* _REQUIREMENTS_: Copy these lines word for word, leaving out the pictures.

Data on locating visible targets
+ + + + +
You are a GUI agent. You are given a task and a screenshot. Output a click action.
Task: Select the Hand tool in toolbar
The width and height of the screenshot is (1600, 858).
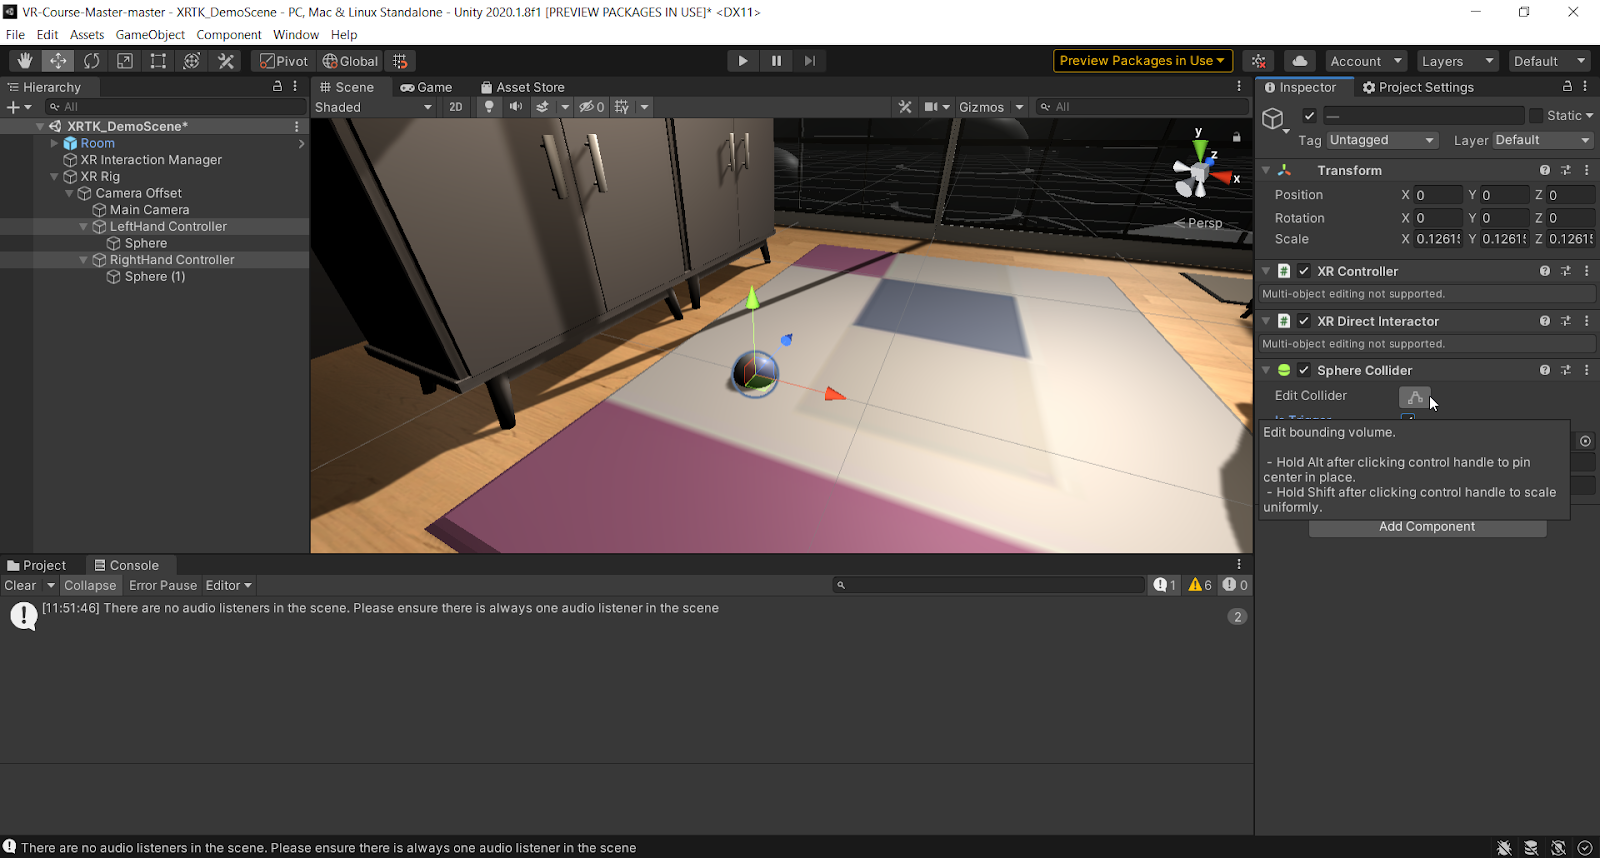point(25,61)
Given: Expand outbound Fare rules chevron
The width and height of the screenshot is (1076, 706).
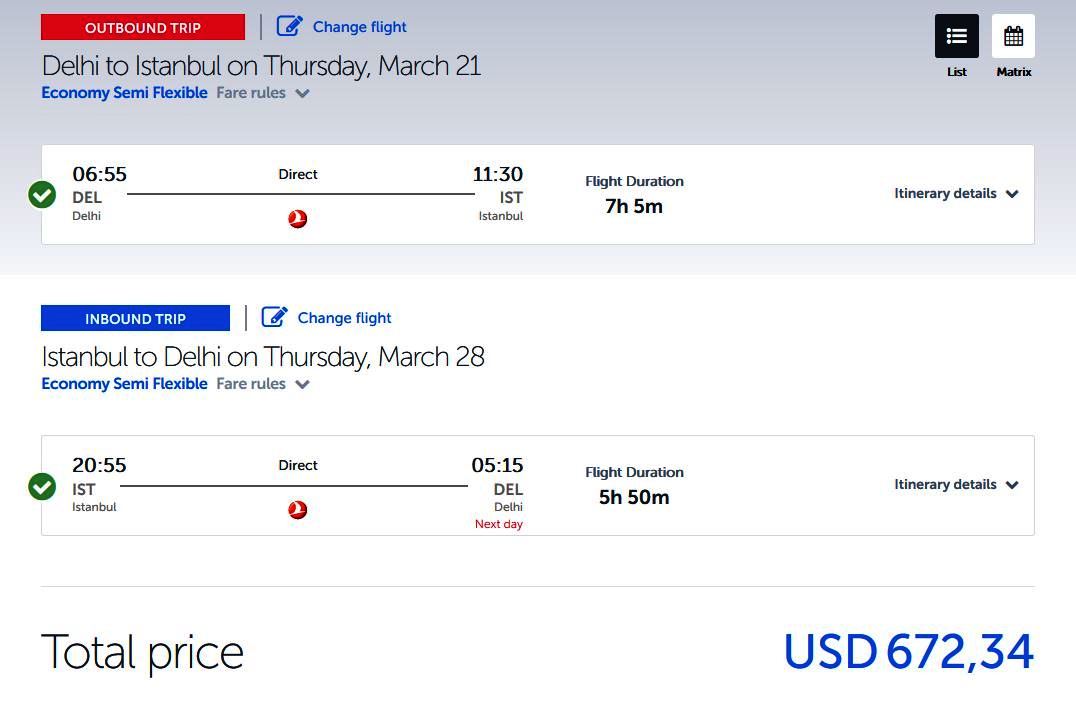Looking at the screenshot, I should pos(303,93).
+ + + + +
* _COMPLETE OUTPUT_:
You are a GUI agent. You are given a task and a screenshot. Output a click action.
Task: Select the Hand tool in toolbar
The width and height of the screenshot is (1600, 858).
point(25,61)
Given: Expand outbound Fare rules chevron
The width and height of the screenshot is (1076, 706).
Looking at the screenshot, I should pos(303,93).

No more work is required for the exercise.